There is both theoretical and practical significance of the proposed
investigations. Theoretical significance:

1. Investigation of the constitutive equations of fractional order type is
of great theoretical importance. Constitutive equations containing ordinary
derivatives, in the viscoelasticity, are formulated in the accordance with
the basic physical principles, such as the Principle of Determinism, Second
Law of Thermodynamics, and Principle of equipresence. It is of the
theoretical importance to formulate the fractional order type constitutive
equations of viscoelasticity as well in the accordance with the mentioned
principles. The importance of the theoretical results is that only those
constitutive equations that are admissible will be used in order to fit the
experimental data for the materials used in the dentistry. This means that,
for example, in fitting the data by the use of the fractional Zener model we
shall take care that stress relaxation time is less than the strain
relaxation time. Using the constitutive equations formulated in this manner
we shall solve several characteristic test problems analyzing the practical
importance of the theoretical results. Due attention will be paid to the
relation between restrictions induced by the fundamental laws of physics and
their mathematical manifestations. By this we mean that e.g. the Second Law
of Thermodynamics reflects the fact that all zeros of the characteristic
equation lie in the left complex half-plane. This is the manifestation of
connection between laws of physics and existence of solutions. It is well
known that we can apply direct methods of variation calculus in order to
obtain approximate solutions of the Euler-Lagrange equations if the
mechanical system can be described by the Lagrangean. It is of the great
importance to formulate the procedures that are used to estimate the error
of the approximate solution a-priori. Complementary variation principle
ensures the procedure for a-priori error estimate, and this principle will
be formulated for the equations of the fractional order. This is of the
theoretical interest, since the equations that contain both left and right
Riemann-Liouville fractional derivatives (in many cases) cannot be treated
by the usual means of the integral transformations.

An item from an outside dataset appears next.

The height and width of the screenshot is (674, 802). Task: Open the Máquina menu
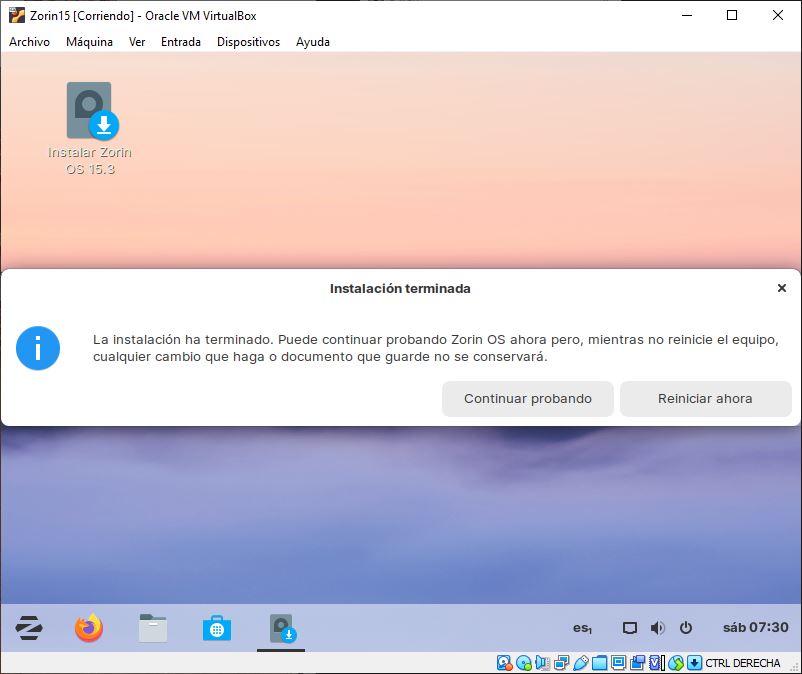89,42
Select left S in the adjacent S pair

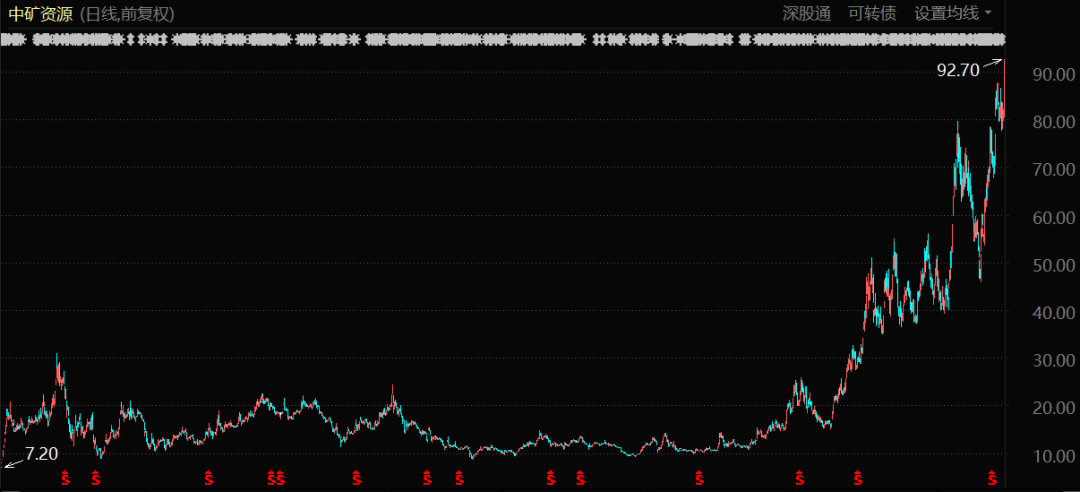(x=270, y=478)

2. Analysis of the optimal shape of the elastic rods has both theoretical
and practical aspects. Namely, the weight reduce of the construction becomes
a key point in the contemporary engineering. Although light, the
construction still has to be stable. In order to determine the optimal shape
of the rod with the least mass and yet stable, we shall use the modern
mathematical techniques based upon the Pontryagin Maximum Principle. Since
there are other various constraints (e.g. maximal stress should be less than
a given value) it is necessary to incorporate them in the optimization
procedure. Constraints change the mathematical structure of the problem, for
example, space of zeros of the linear operator changes its structure and the
geometrical multiplication of eigenvalues. Practical significance:

3. Results obtained from the theoretical considerations will be applied in
mathematical modelling of the materials used in the dentistry. It is well
known that the composites can be modelled as viscoelastic materials. Theory
of the viscoelasticity of the fractional order type will be used in order to
estimate the marginal adaptation of the composites. Also, we shall propose
the procedure of the polymerization, applicable in the practice, which will
improve the marginal adaptation. The material fatigue, due to the rotation
of the devices made of pseudoelastic materials will be estimated
theoretically and checked experimentally.

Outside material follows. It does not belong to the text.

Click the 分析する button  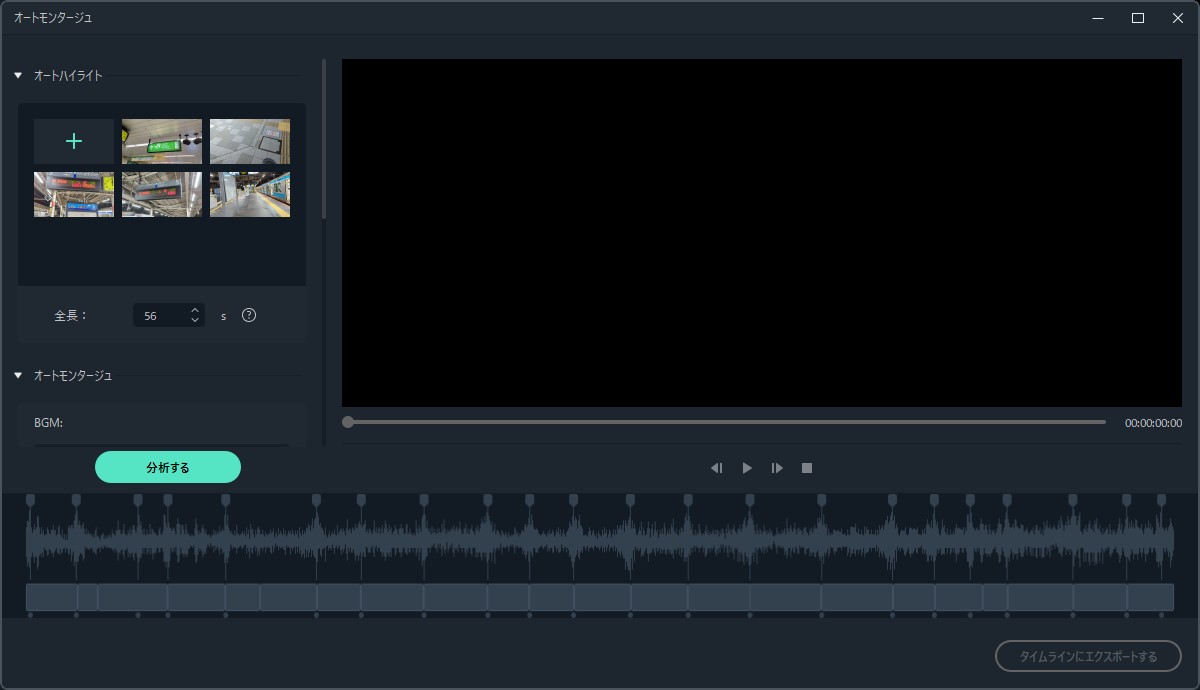pyautogui.click(x=168, y=467)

Key results expected in our investigations can be divided as follows:

1. We shall formulate and analyze constitutive equations of the linear
viscoelasticity that contain fractional order derivatives of stress and
strain, in particular, when the orders are not the same. By the use of the
Second Law of Thermodynamics, we shall investigate the restrictions on
coefficients and orders of the fractional derivatives in those equations.
Constitutive equations of viscoelasticity, containing distributed-order
fractional derivatives, will be analyzed in the cases of the weight
functions and distributions. Constitutive equations will be coupled with the
equations of the deformable body and the energy balance equations. We shall
obtain systems of partial and fractional partial differential equations.
Initial-boundary value problems will be analyzed for such systems. In the
case of the finite spatial domain (i.e. rods), we shall investigate stress
relaxation, creep and forced oscillation problems. Existence, uniqueness and
regularity of the solutions will be investigated for each of problems. The
asymptotic behaviour of the solutions will analyzed by the use of the
Tauberian-type theorems. We shall investigate the wave propagation in the
viscoelastic media of the infinite length, as well as the problems of the
disturbance propagation speed and its attenuation. We shall formulate the
generalized principle of the Hamilton least action in the case when the
Langrangean function contains fractional derivatives of constant and
variable order. We shall determine the conditions that guarantee the
existence of the complementary variation principles of fractional order.
Then they will be used to determine the a-priori error estimate for the
approximate solution of the Euler-Lagrange equations. Obtained results will
be used in order to model materials in the dentistry which display memory
and viscoelastic effects. We shall develop mathematical models of the dental
composites, based upon viscoelasticity of fractional type. In the case of
the pseudo-elastic materials used in the dentistry (nitinol), we shall
develop the procedure that will estimate the occurrence of the material
fatigue.

2. We shall apply the Pontryagin Maximum Principle to optimize the
shape of the elastic strongest rod against the buckling. The procedure will
imply the possibility of analyzing both uni- and multi-modal buckling. We
shall introduce restrictions on the cross-section area. Namely, it is
greater, or less that the fixed value, or it is between two fixed values.
Uni- and multi-modal buckling will be analyzed in the each case. If both
types of buckling are possible, the separating limit will be determined. We
shall analyze post-critical behaviour of the optimally shaped rod and
numerically determine number and qualitative characteristics of the
solutions that bifurcates form the trivial equilibrium position. We shall
use the energy method to investigate the stability of the solutions.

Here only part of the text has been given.